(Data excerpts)
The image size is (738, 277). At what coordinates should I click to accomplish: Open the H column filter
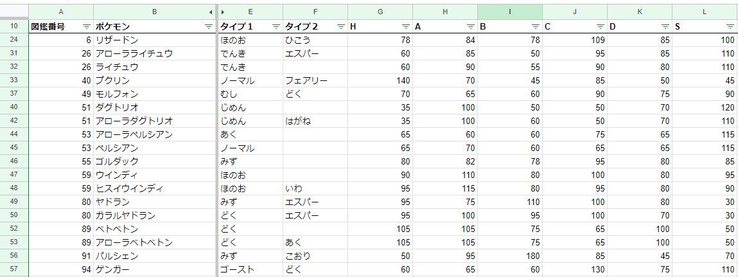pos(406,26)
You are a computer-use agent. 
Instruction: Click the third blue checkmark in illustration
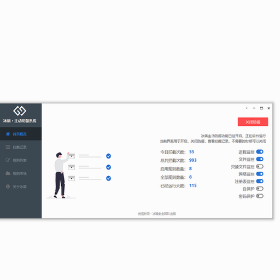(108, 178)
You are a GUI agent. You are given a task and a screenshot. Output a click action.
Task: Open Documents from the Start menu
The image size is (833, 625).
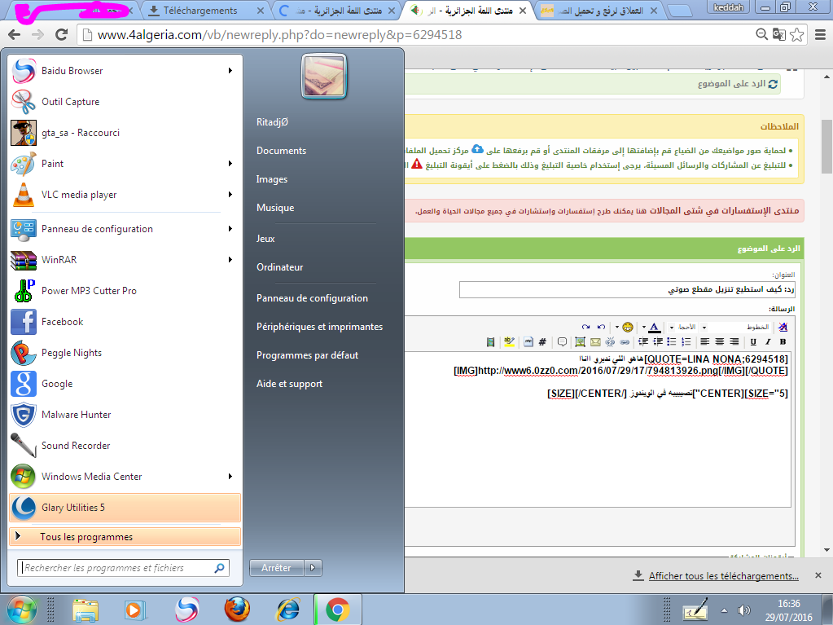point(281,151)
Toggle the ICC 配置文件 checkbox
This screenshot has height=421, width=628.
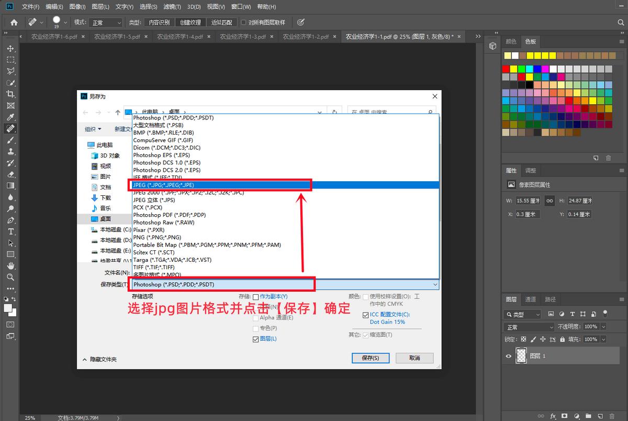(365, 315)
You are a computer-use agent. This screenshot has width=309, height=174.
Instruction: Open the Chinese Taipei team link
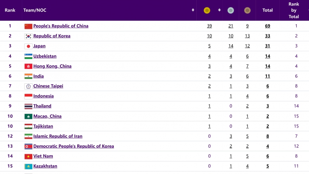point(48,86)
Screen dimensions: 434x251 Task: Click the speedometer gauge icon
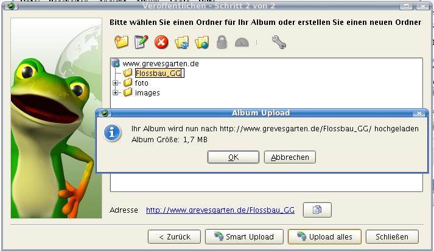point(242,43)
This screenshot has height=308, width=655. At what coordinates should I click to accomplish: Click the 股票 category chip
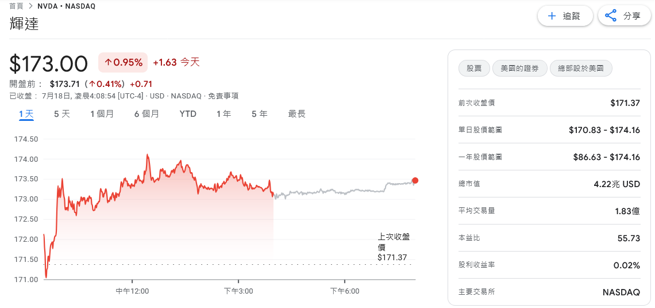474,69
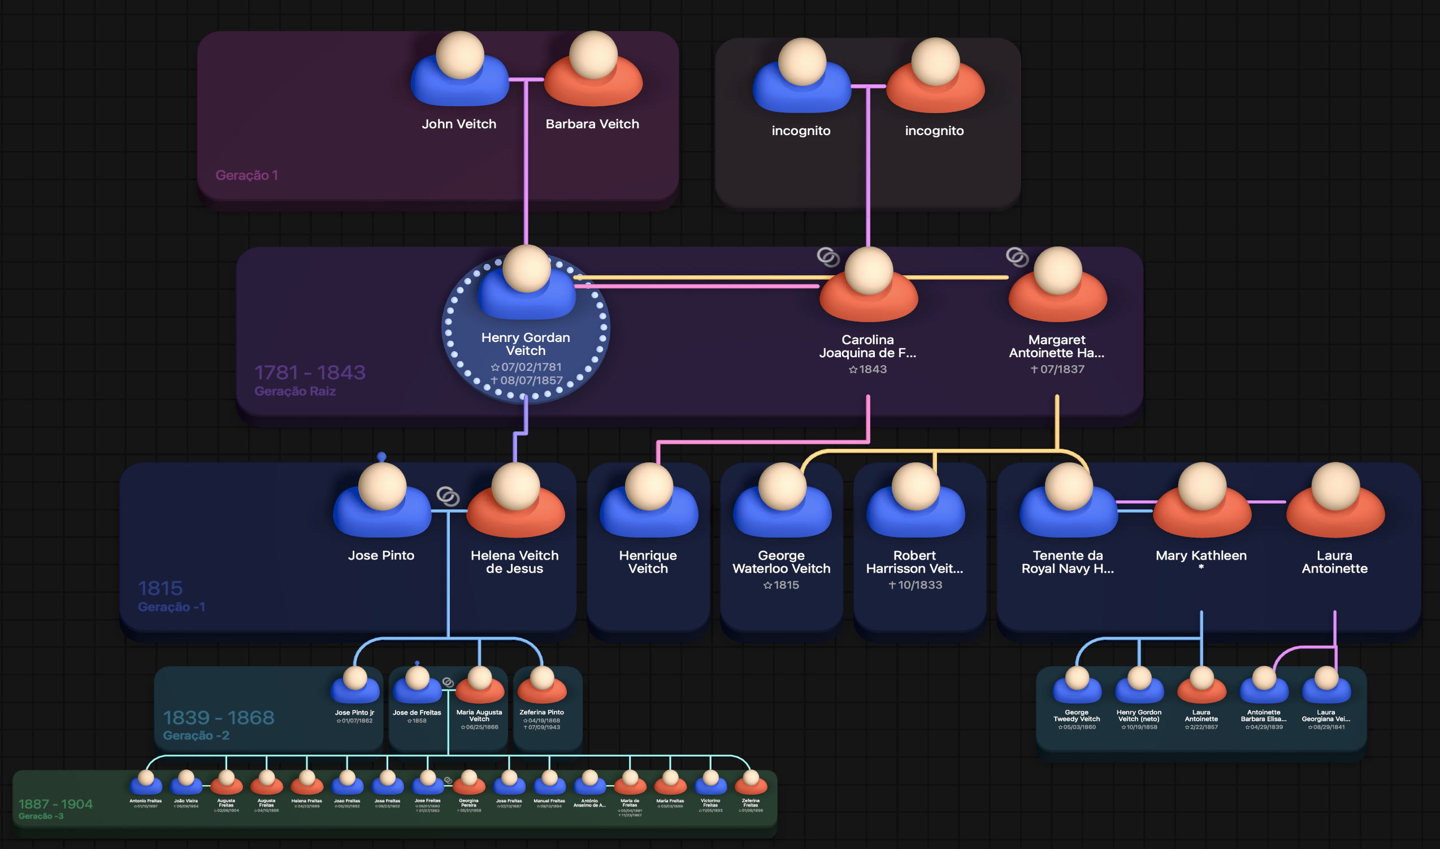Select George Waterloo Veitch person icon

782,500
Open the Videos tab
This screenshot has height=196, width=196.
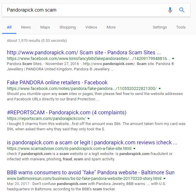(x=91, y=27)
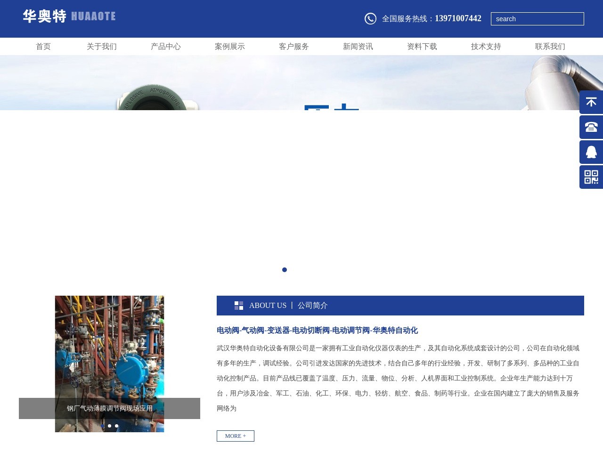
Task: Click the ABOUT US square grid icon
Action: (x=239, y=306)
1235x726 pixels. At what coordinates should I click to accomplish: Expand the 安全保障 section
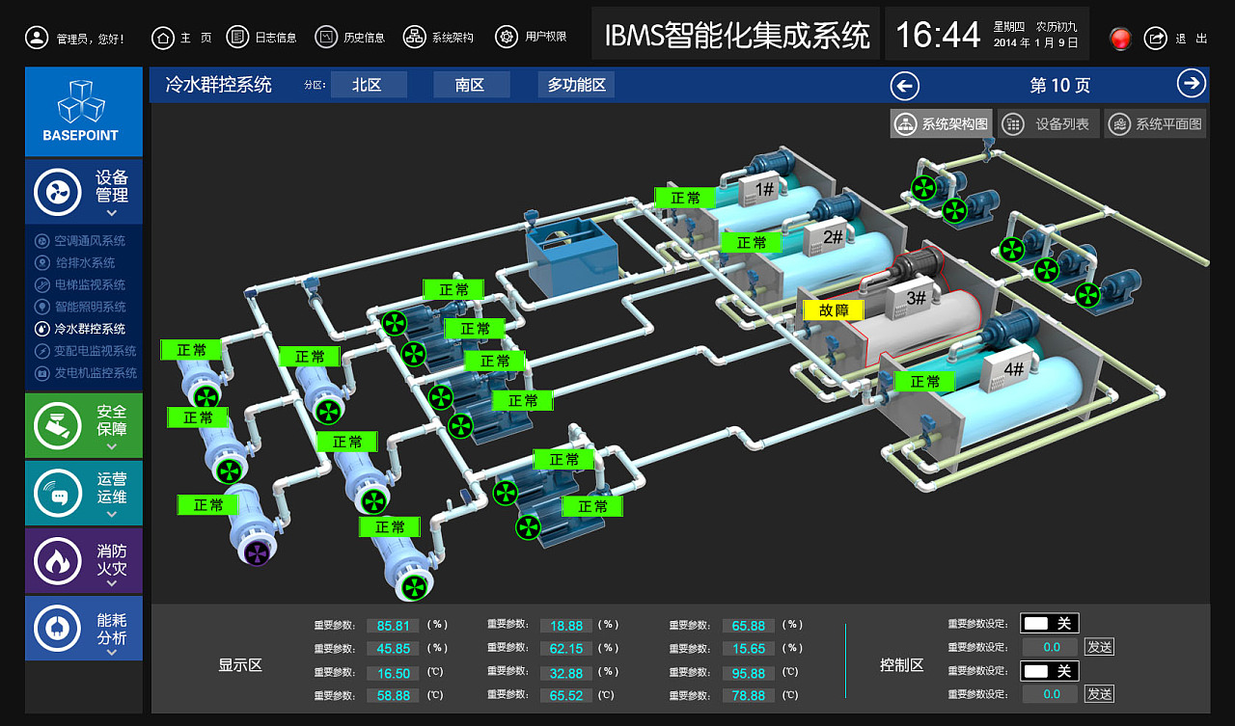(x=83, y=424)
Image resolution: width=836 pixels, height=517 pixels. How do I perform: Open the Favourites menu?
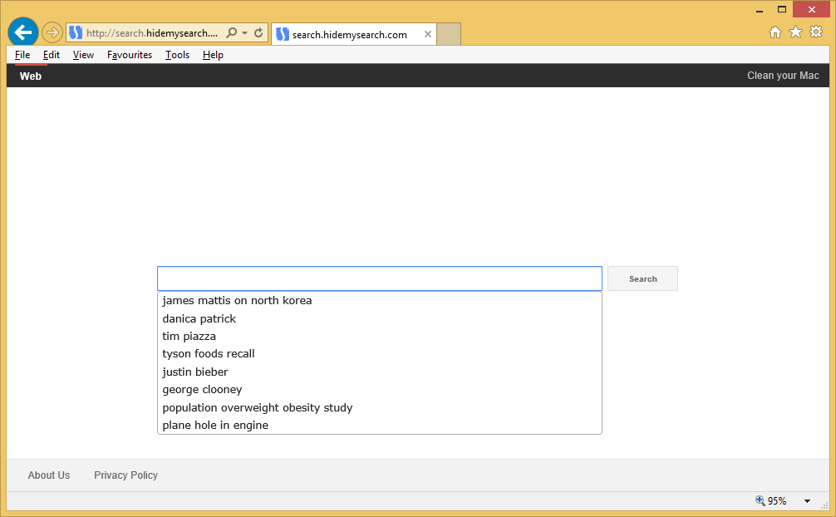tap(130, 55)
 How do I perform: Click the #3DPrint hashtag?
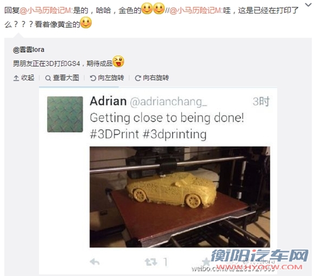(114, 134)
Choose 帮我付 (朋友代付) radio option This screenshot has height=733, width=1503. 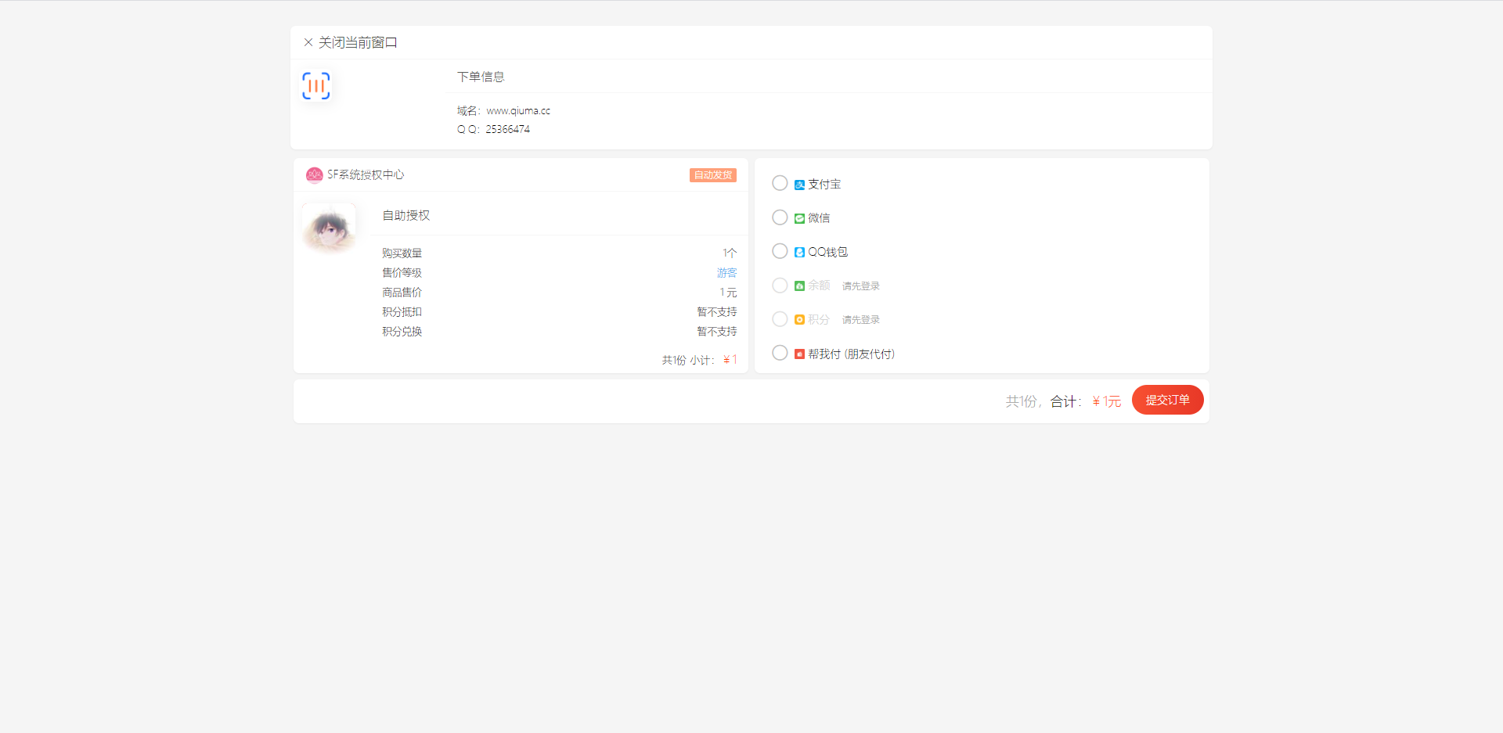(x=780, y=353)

## Exercise aim:
Your task is to return each line of the data above that contains the string "agent".

## Answer:
You are a computer-use agent. 
You are a GUI agent. You are given a task and a screenshot. Output a click action.
You are a computer-use agent. This screenshot has width=309, height=174.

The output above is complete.